*EXERCISE REQUIREMENTS*.
The line that contains "[Toggle navigation] (776, 100)" and all lines following it to the end of the data below: set these down exactly, and nothing besides.

*DATA SUPPLIED*.
*****

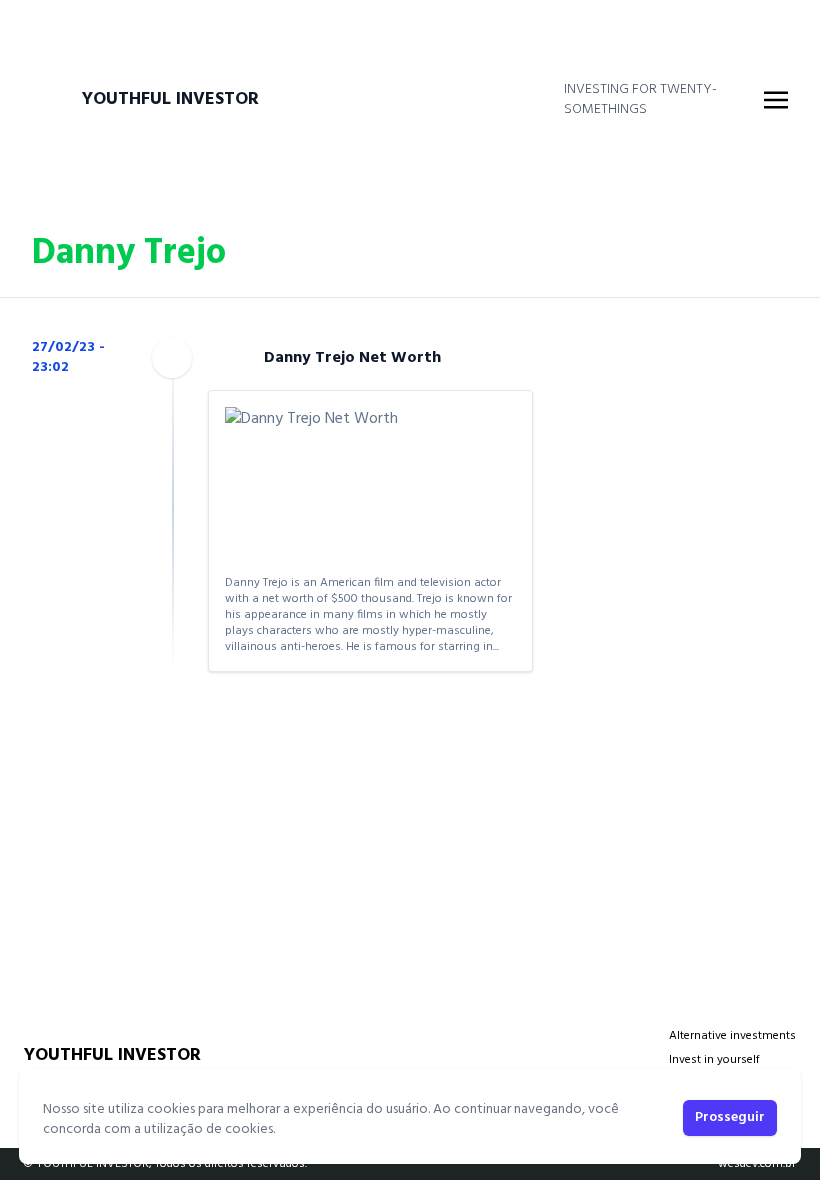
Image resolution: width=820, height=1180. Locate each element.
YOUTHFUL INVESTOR (170, 100)
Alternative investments (732, 1036)
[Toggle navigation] (776, 100)
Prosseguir (730, 1117)
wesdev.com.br (757, 1164)
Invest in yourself (714, 1060)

*****

*ANSWER TO THIS PROBLEM*.
[Toggle navigation] (776, 100)
Prosseguir (730, 1117)
wesdev.com.br (757, 1164)
Invest in yourself (714, 1060)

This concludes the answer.